[Dataset entries]

* * * *

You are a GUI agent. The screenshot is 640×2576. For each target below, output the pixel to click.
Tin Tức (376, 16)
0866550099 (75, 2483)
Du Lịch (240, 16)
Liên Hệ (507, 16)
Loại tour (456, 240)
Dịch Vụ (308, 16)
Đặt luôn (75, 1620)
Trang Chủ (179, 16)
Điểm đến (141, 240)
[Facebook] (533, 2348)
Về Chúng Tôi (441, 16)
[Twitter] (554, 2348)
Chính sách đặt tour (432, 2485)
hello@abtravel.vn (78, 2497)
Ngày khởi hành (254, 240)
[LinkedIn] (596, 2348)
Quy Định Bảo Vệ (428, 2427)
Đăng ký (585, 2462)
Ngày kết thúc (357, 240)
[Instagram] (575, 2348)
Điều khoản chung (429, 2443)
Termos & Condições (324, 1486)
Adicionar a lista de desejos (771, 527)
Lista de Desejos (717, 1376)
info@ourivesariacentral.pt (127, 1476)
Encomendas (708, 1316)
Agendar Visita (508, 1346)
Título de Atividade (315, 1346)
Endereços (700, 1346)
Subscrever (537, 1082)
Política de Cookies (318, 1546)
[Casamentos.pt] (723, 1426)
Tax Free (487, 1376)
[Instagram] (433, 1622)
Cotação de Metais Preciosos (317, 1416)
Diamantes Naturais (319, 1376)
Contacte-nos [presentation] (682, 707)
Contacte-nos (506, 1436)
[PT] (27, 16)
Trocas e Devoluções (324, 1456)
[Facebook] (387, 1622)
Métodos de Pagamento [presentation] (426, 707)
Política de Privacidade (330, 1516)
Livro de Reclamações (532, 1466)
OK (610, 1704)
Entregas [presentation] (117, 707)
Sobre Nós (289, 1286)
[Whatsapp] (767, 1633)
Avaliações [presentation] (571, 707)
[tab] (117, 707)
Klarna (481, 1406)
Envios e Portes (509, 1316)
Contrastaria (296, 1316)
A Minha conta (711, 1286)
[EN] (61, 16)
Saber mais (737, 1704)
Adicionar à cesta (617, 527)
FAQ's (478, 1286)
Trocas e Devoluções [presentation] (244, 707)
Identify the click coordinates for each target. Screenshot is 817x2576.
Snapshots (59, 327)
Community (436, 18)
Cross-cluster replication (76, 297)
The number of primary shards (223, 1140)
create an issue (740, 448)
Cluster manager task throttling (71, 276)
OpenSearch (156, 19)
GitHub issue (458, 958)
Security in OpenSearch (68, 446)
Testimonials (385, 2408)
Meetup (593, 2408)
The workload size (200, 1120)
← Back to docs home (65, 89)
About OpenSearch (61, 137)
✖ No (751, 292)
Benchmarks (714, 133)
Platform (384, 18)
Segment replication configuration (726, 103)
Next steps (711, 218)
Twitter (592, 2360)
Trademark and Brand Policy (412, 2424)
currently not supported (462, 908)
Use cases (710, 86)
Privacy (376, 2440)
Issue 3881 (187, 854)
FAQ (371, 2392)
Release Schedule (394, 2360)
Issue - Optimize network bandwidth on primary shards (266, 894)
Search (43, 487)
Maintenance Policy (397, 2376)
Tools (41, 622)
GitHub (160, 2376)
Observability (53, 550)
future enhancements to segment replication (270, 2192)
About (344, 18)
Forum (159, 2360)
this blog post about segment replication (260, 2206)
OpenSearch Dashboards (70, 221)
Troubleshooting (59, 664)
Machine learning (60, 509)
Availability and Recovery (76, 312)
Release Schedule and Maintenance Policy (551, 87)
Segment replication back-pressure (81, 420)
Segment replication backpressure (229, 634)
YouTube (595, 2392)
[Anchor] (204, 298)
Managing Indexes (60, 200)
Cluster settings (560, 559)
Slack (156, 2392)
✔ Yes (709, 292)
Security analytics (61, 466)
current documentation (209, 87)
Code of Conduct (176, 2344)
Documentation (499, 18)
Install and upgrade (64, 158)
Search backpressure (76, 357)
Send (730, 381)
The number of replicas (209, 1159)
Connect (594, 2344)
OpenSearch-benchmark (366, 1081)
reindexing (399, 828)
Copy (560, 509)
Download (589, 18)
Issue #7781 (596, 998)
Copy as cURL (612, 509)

* * * *

* [PROMPT]: Filter the entries above down to the lines containing the word "click".

* [TASK RESULT]:
You are a GUI agent. The screenshot is 640×2576. For each target below, output the pixel to click.
Identify the click coordinates for each target. Screenshot is 817x2576.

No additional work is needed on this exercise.